Open
Description
Describe the bug
The following kernel has different output with num_stages=1
vs num_stages=2
.
import torch
import triton
import triton.language as tl
import pytest
import time
import math
import logging
@triton.jit
def my_kernel(a_ptr, b_ptr,
out_a_ptr,
out_ab_ptr,
N,
D: tl.constexpr,
BLOCK_SIZE_N_INNER: tl.constexpr = 64,
):
out_a = tl.zeros((D,), dtype=tl.float32)
out_ab = tl.zeros((D, D), dtype=tl.float32)
n_iters = tl.cdiv(N, BLOCK_SIZE_N_INNER)
for k in range(0, n_iters):
rows = k * BLOCK_SIZE_N_INNER + tl.arange(0, BLOCK_SIZE_N_INNER)
mask_rows = rows < N
cols = tl.arange(0, D)
offs_a = rows[:, None] * D + cols[None, :]
offs_b = rows[:, None] * D + cols[None, :]
ptrs_a = a_ptr + offs_a
ptrs_b = b_ptr + offs_b
mask = mask_rows[:, None]
block_a = tl.load(ptrs_a, mask=mask)
block_b = tl.load(ptrs_b, mask=mask)
block_at = tl.trans(block_a)
out_a += tl.sum(block_a.to(tl.float32), axis=0)
out_ab += tl.dot(block_at, block_b)
out_a_ptrs = out_a_ptr + tl.arange(0, D)
tl.store(out_a_ptrs, out_a)
out_ab_ptrs = out_ab_ptr + tl.arange(0, D)[:, None] * D + tl.arange(0, D)[None, :]
tl.store(out_ab_ptrs, out_ab)
@pytest.mark.parametrize("N", [5000])
@pytest.mark.parametrize("D", [128])
@pytest.mark.parametrize("dtype", [torch.float16, torch.bfloat16])
@pytest.mark.parametrize("num_stages", [1, 2])
def test(N, D, dtype, num_stages):
torch.manual_seed(0)
elements = list(range(N))
a = torch.rand(N, D, dtype=dtype, device='cuda')
b = torch.rand(N, D, dtype=dtype, device='cuda')
out_a = torch.zeros(D, dtype=torch.float32, device='cuda')
out_ab = torch.zeros(D, D, dtype=torch.float32, device='cuda')

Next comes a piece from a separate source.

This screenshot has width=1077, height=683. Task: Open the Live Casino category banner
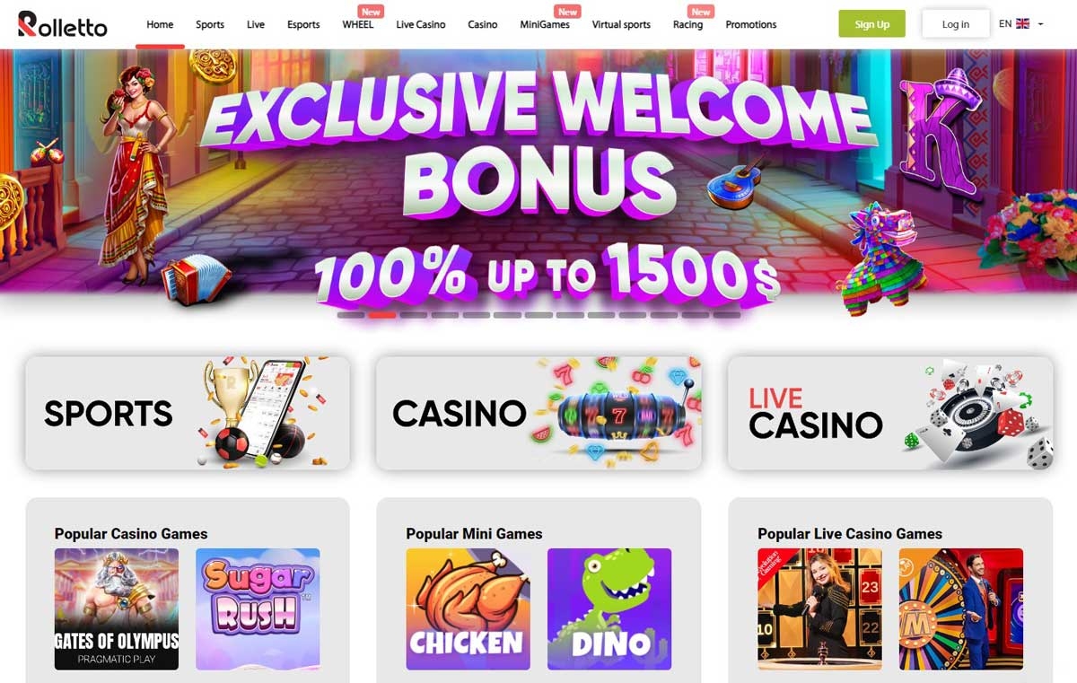890,413
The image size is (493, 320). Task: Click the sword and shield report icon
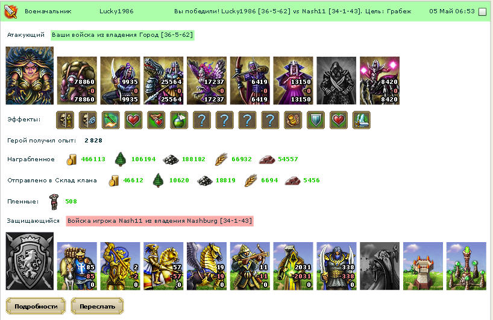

compiled = my_kernel[(1,)](
a, b,
out_a, out_ab,
N,
D=D, num_stages=num_stages
)
a_tensor = a.to(dtype=torch.float32)
b_tensor = b.to(dtype=torch.float32)
ref = torch.sum(a_tensor, dim=0)
max_err = (out_a - ref).abs().max().item()
allowed_err = 1e-5 * N
assert max_err < allowed_err, f"Max A error too high: {max_err}"
ref = a_tensor.T @ b_tensor
max_err = (out_ab - ref).abs().max().item()
allowed_err = 1e-5 * N
assert max_err < allowed_err, f"Max AB error too high: {max_err}"
This kernel passes the test with num_stages=1
, but reliably fails the test with num_stages=2
. Interestingly, the kernel passes the test in both configurations if the following lines are swapped.
out_a += tl.sum(block_a.to(tl.float32), axis=0)
out_ab += tl.dot(block_at, block_b)
Environment details
Triton: 3.3.0
GPU: GH200